EXERCISE DATA below:
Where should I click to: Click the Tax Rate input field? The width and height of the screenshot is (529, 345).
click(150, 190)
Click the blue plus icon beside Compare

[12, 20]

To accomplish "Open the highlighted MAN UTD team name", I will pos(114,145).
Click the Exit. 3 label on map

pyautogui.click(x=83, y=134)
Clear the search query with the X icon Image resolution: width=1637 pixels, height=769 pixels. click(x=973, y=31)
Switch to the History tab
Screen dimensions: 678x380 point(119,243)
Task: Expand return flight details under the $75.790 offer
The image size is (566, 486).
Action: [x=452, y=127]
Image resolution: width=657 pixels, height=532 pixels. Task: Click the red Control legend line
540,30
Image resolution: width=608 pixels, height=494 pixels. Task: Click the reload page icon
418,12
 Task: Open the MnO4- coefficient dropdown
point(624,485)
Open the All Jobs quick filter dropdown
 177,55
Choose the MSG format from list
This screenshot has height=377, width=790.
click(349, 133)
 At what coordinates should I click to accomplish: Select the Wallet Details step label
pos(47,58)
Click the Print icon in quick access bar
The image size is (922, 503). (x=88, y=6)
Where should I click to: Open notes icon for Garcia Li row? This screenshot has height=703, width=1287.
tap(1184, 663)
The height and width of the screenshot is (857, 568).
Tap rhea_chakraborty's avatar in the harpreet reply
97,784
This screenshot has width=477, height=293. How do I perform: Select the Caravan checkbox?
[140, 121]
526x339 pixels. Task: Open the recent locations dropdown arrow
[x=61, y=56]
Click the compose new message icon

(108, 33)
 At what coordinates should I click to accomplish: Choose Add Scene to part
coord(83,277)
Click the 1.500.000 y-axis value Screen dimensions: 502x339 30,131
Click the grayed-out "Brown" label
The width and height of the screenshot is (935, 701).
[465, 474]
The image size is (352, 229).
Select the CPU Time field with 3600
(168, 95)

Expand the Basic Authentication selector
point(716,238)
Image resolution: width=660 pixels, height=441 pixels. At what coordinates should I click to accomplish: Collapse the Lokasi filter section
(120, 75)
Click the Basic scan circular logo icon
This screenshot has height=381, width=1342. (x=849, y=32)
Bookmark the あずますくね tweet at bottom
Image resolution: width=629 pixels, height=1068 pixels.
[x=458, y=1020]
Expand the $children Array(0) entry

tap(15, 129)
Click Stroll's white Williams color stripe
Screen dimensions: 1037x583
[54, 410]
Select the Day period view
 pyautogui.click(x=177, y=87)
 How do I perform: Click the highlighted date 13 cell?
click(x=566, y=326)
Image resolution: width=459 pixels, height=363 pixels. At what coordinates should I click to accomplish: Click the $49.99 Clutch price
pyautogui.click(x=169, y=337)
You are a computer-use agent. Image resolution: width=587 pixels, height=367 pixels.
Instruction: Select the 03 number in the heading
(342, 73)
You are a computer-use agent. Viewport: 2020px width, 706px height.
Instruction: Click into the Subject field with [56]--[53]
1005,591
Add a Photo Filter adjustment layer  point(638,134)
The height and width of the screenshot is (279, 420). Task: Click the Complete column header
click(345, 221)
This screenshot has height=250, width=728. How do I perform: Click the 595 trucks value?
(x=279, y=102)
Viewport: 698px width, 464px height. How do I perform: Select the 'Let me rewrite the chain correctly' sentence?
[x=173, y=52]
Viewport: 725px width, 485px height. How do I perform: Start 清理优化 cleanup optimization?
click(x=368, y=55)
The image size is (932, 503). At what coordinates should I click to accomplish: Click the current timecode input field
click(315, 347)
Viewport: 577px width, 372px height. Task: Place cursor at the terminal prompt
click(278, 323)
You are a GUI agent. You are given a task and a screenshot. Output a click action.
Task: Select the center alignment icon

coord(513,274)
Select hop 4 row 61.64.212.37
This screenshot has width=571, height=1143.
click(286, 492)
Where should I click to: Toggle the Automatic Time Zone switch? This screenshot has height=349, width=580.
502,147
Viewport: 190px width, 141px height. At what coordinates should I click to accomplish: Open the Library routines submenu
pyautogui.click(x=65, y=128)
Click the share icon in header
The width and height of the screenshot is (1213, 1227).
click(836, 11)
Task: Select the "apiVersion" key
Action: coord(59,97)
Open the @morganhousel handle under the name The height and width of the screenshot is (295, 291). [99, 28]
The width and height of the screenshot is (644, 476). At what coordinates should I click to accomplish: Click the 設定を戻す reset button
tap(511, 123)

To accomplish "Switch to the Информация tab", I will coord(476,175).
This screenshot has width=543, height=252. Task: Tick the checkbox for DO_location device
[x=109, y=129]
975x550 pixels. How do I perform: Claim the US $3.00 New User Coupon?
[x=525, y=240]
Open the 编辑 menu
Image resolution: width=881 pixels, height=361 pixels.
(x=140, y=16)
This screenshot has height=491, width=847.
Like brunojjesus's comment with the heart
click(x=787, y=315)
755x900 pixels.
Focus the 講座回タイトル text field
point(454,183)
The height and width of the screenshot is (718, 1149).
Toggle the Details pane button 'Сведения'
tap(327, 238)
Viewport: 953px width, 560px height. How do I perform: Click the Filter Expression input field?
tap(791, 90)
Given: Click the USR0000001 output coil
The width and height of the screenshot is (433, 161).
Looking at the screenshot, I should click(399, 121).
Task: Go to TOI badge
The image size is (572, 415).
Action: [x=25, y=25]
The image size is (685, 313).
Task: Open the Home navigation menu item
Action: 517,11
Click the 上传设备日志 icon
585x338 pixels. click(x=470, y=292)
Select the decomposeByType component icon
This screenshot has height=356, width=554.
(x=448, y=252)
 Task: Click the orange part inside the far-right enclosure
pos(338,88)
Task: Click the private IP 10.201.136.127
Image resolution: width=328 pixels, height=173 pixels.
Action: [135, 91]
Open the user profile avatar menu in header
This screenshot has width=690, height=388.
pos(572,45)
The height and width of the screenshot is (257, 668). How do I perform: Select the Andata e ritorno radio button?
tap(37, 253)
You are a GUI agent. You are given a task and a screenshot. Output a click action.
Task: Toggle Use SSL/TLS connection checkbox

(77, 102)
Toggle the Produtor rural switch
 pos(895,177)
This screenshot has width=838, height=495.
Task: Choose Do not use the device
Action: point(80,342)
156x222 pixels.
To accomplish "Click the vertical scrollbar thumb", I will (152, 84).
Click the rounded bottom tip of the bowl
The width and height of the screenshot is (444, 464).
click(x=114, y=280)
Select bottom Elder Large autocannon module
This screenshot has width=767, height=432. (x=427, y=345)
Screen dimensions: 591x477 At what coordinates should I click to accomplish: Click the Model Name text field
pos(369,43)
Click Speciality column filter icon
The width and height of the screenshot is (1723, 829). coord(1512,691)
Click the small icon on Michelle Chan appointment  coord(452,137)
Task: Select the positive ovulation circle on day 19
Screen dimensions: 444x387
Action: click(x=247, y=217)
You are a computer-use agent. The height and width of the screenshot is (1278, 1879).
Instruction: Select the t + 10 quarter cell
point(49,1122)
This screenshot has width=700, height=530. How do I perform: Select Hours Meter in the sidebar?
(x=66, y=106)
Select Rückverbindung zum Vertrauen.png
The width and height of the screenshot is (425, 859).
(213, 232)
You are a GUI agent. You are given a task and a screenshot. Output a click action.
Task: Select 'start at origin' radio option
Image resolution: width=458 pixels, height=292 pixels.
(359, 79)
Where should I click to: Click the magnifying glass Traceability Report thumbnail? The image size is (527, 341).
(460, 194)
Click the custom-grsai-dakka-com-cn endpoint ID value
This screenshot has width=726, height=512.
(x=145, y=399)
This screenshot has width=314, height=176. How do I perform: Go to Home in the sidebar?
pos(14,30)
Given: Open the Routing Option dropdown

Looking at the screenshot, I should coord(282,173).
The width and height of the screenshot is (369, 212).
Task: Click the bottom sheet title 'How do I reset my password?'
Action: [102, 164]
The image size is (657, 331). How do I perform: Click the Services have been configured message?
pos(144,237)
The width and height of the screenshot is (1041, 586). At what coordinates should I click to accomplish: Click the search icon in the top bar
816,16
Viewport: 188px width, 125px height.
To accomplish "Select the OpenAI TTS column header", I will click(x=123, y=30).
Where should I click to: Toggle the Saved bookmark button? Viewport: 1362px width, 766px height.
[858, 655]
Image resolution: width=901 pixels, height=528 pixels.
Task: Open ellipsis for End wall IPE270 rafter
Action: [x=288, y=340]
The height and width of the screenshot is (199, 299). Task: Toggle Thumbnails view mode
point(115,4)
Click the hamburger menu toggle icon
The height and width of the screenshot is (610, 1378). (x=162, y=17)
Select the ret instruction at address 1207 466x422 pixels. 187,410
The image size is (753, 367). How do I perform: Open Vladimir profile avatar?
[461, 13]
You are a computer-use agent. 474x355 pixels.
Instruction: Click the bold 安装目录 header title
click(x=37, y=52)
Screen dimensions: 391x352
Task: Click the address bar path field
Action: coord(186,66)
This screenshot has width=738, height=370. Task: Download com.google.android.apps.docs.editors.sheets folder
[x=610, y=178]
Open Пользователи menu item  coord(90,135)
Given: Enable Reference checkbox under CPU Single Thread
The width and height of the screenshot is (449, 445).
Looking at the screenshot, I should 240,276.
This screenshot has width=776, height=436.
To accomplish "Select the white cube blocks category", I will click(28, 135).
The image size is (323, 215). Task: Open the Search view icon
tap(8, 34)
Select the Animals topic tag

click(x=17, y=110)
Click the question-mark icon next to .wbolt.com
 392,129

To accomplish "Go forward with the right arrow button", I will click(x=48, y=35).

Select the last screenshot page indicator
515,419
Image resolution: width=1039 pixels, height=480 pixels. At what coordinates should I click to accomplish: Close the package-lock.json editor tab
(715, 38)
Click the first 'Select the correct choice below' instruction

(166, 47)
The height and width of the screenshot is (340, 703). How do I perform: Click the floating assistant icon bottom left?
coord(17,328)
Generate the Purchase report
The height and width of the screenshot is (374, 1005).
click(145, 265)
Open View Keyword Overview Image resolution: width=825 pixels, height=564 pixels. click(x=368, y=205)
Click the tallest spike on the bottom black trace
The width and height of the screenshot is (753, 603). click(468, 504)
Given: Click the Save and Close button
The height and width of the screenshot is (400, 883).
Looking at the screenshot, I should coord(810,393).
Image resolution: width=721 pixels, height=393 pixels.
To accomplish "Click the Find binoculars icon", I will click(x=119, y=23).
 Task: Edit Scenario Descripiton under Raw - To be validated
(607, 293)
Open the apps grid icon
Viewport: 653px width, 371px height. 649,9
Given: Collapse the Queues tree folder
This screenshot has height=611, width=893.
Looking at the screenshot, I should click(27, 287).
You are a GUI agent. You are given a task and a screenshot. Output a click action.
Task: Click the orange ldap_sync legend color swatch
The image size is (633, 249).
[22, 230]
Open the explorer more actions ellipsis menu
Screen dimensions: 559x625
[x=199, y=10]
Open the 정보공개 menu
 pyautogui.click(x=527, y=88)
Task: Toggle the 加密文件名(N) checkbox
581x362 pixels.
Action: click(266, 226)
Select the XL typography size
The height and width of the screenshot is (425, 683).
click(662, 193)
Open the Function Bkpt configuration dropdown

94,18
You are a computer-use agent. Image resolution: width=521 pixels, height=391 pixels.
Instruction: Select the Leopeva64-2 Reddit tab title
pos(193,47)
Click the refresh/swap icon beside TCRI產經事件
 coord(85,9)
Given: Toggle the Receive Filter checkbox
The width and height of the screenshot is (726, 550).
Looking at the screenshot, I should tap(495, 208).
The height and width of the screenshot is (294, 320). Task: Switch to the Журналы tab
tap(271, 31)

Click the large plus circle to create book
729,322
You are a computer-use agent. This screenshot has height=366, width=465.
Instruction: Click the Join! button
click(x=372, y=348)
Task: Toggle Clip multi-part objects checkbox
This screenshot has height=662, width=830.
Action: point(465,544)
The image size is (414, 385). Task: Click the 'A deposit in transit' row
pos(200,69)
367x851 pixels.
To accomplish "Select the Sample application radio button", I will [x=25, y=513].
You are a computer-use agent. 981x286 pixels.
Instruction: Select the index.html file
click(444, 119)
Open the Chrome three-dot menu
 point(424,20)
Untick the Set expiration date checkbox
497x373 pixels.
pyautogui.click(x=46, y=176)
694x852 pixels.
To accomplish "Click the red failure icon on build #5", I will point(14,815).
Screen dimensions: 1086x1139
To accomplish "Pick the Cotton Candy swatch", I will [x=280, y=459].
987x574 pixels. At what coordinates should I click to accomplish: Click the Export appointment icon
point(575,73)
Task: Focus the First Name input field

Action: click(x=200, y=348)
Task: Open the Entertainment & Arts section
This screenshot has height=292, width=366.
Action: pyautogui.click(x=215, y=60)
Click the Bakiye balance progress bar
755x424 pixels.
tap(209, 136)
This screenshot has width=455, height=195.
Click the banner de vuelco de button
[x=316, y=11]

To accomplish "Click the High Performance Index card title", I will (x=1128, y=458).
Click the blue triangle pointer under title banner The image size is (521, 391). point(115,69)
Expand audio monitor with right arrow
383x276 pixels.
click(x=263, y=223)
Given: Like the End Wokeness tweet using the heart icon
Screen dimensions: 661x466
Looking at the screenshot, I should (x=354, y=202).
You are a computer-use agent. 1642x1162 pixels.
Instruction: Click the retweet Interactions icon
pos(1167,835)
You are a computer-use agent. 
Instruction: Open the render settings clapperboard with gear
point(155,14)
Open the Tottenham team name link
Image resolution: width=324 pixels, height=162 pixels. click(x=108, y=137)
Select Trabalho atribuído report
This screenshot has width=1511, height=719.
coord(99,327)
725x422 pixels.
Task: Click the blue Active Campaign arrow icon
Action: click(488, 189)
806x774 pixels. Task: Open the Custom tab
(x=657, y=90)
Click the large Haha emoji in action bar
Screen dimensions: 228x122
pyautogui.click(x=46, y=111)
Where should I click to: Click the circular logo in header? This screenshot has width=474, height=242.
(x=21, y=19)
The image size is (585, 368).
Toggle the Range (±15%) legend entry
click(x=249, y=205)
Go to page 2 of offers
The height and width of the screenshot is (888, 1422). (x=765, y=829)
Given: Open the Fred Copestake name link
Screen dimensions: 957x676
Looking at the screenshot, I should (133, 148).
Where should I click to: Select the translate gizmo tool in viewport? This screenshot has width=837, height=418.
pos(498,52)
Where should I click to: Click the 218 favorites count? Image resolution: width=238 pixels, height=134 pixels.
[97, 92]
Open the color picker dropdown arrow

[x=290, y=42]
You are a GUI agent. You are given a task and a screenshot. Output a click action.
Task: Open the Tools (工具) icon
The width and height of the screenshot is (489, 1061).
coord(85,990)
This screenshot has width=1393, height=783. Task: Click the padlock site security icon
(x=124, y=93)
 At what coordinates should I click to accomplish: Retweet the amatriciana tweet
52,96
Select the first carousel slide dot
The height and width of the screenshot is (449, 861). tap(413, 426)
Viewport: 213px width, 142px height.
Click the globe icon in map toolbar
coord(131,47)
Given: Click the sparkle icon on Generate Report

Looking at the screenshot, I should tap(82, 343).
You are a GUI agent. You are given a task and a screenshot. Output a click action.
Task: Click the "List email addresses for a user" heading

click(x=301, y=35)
End of EXERCISE DATA.
* THE TASK *
Print exactly the lines above, between the one holding "Task: Edit Scenario" and the one holding "You are a computer-use agent. Image resolution: width=521", inclusive, and nothing besides.

* TASK ANSWER *
 Task: Edit Scenario Descripiton under Raw - To be validated
(607, 293)
Open the apps grid icon
Viewport: 653px width, 371px height. 649,9
Given: Collapse the Queues tree folder
This screenshot has height=611, width=893.
Looking at the screenshot, I should click(27, 287).
You are a GUI agent. You are given a task and a screenshot. Output a click action.
Task: Click the orange ldap_sync legend color swatch
The image size is (633, 249).
[22, 230]
Open the explorer more actions ellipsis menu
Screen dimensions: 559x625
[x=199, y=10]
Open the 정보공개 menu
 pyautogui.click(x=527, y=88)
Task: Toggle the 加密文件名(N) checkbox
581x362 pixels.
Action: click(266, 226)
Select the XL typography size
The height and width of the screenshot is (425, 683).
click(662, 193)
Open the Function Bkpt configuration dropdown

94,18
You are a computer-use agent. Image resolution: width=521 pixels, height=391 pixels.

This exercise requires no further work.